The Transforming Growth Factor-β Superfamily Member Growth-Differentiation Factor-15 Protects the Heart From Ischemia/Reperfusion Injury

• Published in: Circulation research Vol. 98; no. 3; pp. 351 - 360
• Main Authors: Kempf, Tibor, Eden, Matthias, Strelau, Jens, Naguib, Marian, Willenbockel, Christian, Tongers, Jörn, Heineke, Jörg, Kotlarz, Daniel, Xu, Jian, Molkentin, Jeffery D, Niessen, Hans W, Drexler, Helmut, Wollert, Kai C
• Format: Journal Article
• Language: English
• Published: Hagerstown, MD American Heart Association, Inc 17.02.2006; Lippincott
• Subjects: Aged; Animals; Apoptosis; Biological and medical sciences; Cells, Cultured; Coronary Vessels - physiology; Cytokines - deficiency; Cytokines - genetics; Cytokines - physiology; Female; Fundamental and applied biological sciences. Psychology; Growth Differentiation Factor 15; Heart Ventricles - cytology; Humans; Male; Mice; Mice, Inbred C57BL; Mice, Knockout; Mice, Transgenic; Middle Aged; Muscle Cells - physiology; Myocardial Reperfusion Injury - prevention & control; Rats; Rats, Sprague-Dawley; Transforming Growth Factor beta - physiology; Ventricular Function; Vertebrates: cardiovascular system; Heart; Transforming growth factor β; Ischemia reperfusion; Akt; ischemia/reperfusion; Vertebrata; Mammalia; PI3K; growth-differentiation factor-15; Circulatory system; Differentiation; Apoptosis; Growth factor
• ISSN: 0009-7330; 1524-4571
• DOI: 10.1161/01.RES.0000202805.73038.48

Data from the Women’s Health Study show that serum levels of growth-differentiation factor-15 (GDF-15), a distant member of the transforming growth factor-β superfamily, are an independent risk indicator for adverse cardiovascular events.
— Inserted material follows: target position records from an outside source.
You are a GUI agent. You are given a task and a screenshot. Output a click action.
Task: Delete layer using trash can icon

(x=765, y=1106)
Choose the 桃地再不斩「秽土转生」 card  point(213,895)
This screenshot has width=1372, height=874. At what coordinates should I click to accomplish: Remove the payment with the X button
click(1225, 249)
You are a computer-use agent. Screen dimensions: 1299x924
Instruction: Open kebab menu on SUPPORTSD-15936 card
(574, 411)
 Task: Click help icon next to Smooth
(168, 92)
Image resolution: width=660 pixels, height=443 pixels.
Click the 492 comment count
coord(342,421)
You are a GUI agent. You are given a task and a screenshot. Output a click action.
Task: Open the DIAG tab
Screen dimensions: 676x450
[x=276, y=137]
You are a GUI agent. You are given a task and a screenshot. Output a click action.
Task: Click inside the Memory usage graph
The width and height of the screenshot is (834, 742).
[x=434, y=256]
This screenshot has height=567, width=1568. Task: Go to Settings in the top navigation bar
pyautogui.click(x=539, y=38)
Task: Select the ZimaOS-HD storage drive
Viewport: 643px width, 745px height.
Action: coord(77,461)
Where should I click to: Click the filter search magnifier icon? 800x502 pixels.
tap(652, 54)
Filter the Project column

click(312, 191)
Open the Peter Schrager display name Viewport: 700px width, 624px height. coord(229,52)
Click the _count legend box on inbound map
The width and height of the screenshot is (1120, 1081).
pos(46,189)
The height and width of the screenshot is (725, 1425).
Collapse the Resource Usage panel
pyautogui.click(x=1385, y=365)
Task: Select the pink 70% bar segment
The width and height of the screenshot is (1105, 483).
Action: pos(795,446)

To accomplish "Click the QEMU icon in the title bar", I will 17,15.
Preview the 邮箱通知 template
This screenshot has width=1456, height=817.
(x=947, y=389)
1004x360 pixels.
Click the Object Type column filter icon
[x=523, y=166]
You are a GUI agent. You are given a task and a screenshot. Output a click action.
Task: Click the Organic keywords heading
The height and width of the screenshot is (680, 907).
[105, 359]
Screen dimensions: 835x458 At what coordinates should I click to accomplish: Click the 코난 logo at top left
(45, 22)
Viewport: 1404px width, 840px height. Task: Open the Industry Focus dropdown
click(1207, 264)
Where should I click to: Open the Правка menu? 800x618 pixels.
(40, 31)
However, the cellular sources, upstream regulators, and functional effects of GDF-15 in the cardiovascular system have not been elucidated. We have identified GDF-15 by cDNA expression array analysis as a gene that is strongly upregulated by nitrosative stress in cultured cardiomyocytes isolated from 1- to 3-day-old rats. GDF-15 mRNA and pro-peptide expression levels were also induced in cardiomyocytes subjected to simulated ischemia/reperfusion (I/R) via NO–peroxynitrite-dependent signaling pathways. GDF-15 was actively secreted into the culture supernatant, suggesting that it might exert autocrine/paracrine effects during I/R. To explore the in vivo relevance of these findings, mice were subjected to transient or permanent coronary artery ligation. Myocardial GDF-15 mRNA and pro-peptide abundance rapidly increased in the area-at-risk after ischemic injury. Similarly, patients with an acute myocardial infarction had enhanced myocardial GDF-15 pro-peptide expression levels. As shown by immunohistochemistry, cardiomyocytes in the ischemic area contributed significantly to the induction of GDF-15 in the infarcted human heart. To delineate the function of GDF-15 during I/R, Gdf-15 gene-targeted mice were subjected to transient coronary artery ligation for 1 hour followed by reperfusion for 24 hours. Gdf-15–deficient mice developed greater infarct sizes and displayed more cardiomyocyte apoptosis in the infarct border zone after I/R compared with wild-type littermates, indicating that endogenous GDF-15 limits myocardial tissue damage in vivo. Moreover, treatment with recombinant GDF-15 protected cultured cardiomyocytes from apoptosis during simulated I/R as shown by histone ELISA, TUNEL/Hoechst staining, and annexin V/propidium iodide fluorescence-activated cell sorting (FACS) analysis. Mechanistically, the prosurvival effects of GDF-15 in cultured cardiomyocytes were abolished by phosphoinositide 3-OH kinase inhibitors and adenoviral expression of dominant-negative Akt1 (K179M mutation). In conclusion, our study identifies induction of GDF-15 in the heart as a novel defense mechanism that protects from I/R injury.